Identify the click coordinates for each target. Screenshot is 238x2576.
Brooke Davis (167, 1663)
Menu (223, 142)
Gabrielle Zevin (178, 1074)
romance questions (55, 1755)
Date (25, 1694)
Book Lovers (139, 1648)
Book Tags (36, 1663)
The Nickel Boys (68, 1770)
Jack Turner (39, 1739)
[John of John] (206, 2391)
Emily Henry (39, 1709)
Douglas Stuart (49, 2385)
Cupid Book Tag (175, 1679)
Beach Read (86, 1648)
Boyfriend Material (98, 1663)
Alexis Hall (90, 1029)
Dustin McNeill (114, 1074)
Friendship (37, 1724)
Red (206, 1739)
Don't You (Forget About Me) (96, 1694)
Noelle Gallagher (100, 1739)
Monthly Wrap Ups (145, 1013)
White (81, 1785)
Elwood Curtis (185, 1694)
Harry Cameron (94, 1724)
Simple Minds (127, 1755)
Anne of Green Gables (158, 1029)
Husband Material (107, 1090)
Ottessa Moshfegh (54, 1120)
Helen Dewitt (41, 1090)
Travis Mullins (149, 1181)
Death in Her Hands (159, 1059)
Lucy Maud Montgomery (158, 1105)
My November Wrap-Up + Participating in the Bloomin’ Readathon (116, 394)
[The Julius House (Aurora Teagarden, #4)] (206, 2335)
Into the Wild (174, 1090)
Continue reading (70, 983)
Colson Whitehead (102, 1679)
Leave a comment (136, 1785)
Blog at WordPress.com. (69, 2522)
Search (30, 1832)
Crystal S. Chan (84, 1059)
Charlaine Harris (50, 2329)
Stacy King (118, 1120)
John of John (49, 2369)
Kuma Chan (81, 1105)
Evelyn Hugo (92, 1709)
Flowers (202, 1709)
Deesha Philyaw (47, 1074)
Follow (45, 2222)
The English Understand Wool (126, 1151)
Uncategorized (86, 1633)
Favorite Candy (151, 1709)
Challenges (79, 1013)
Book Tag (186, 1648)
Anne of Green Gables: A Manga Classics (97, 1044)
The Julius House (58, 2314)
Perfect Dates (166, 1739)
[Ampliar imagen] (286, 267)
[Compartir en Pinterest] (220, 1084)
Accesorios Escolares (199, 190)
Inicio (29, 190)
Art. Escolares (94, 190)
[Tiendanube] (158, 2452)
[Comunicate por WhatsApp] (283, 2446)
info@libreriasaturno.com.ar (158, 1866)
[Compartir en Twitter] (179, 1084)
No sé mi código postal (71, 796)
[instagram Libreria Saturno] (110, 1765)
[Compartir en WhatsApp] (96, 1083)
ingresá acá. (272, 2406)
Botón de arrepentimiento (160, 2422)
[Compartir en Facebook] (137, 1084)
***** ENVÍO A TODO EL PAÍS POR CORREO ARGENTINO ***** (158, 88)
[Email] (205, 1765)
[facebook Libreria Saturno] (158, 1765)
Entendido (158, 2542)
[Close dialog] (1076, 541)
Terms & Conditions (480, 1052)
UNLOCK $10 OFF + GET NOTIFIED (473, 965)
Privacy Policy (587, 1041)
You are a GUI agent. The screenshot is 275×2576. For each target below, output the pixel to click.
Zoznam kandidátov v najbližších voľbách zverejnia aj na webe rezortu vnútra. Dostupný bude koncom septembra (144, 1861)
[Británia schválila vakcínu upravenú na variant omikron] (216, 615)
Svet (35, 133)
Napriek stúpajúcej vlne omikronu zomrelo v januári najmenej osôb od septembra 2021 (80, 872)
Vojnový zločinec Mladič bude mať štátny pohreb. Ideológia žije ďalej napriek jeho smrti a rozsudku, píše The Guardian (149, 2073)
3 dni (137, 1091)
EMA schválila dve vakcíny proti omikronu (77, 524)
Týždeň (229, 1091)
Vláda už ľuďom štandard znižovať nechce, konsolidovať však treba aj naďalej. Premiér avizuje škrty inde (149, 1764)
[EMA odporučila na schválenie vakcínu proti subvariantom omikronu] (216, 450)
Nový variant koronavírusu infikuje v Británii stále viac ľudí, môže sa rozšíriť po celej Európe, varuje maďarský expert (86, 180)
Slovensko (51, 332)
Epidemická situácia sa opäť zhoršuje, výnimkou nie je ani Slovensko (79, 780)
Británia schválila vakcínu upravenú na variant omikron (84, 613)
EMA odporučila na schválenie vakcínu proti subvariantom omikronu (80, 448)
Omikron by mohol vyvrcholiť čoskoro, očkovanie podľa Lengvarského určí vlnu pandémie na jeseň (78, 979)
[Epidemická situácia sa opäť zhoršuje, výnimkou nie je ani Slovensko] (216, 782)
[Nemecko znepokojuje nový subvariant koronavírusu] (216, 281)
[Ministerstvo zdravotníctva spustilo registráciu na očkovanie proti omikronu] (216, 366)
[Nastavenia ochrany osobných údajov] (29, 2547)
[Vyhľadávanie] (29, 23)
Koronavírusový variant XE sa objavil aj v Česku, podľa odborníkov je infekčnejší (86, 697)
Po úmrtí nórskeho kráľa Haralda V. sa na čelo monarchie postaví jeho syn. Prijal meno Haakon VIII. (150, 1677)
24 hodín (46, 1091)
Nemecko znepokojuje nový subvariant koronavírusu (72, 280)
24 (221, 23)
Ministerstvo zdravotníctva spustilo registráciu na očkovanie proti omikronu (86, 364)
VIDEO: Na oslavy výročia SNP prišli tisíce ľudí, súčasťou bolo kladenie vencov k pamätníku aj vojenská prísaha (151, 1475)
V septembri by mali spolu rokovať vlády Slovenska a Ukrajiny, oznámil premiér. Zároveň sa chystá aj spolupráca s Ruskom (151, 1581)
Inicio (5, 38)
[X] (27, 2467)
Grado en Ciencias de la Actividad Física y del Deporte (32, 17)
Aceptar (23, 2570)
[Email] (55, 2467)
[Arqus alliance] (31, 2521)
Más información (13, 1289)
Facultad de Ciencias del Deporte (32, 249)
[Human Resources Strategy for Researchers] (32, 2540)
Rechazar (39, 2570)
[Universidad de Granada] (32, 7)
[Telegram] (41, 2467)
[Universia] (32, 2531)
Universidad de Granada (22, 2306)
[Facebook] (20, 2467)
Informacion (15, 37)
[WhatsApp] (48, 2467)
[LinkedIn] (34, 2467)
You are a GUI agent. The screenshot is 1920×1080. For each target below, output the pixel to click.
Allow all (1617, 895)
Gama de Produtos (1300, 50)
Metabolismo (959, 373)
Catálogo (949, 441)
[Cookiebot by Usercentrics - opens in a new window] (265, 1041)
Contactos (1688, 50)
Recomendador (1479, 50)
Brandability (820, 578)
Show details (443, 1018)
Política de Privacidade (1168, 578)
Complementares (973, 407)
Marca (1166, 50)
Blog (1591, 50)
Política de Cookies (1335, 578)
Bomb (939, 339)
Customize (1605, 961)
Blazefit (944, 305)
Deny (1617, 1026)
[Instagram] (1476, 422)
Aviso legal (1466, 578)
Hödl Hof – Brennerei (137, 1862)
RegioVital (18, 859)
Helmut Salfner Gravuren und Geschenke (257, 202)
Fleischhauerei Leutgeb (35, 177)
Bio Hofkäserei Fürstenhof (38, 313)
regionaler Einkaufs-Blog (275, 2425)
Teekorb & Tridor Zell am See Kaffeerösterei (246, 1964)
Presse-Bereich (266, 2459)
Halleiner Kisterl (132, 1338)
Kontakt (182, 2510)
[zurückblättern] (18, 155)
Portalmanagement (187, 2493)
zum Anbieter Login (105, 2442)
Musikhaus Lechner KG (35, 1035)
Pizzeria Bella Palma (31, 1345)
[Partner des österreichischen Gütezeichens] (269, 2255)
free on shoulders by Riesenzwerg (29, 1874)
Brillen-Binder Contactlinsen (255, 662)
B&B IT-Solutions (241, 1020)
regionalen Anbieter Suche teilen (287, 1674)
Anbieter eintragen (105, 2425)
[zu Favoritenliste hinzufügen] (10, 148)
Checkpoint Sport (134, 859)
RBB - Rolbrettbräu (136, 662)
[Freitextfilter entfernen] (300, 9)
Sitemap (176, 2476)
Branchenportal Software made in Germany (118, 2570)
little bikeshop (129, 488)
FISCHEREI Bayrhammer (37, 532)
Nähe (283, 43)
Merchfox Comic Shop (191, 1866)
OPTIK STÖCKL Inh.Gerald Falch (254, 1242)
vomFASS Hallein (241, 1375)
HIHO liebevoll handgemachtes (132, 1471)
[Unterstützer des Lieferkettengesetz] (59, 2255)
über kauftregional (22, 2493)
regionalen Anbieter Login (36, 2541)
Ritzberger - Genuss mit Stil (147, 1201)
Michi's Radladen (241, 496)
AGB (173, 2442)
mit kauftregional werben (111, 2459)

Directions for this task | Write out exactly, and only, each line from the one with "Ritzberger - Genuss mit Stil (147, 1201)" down to the last line of the records above.

Written response |
Ritzberger - Genuss mit Stil (147, 1201)
Michi's Radladen (241, 496)
AGB (173, 2442)
mit kauftregional werben (111, 2459)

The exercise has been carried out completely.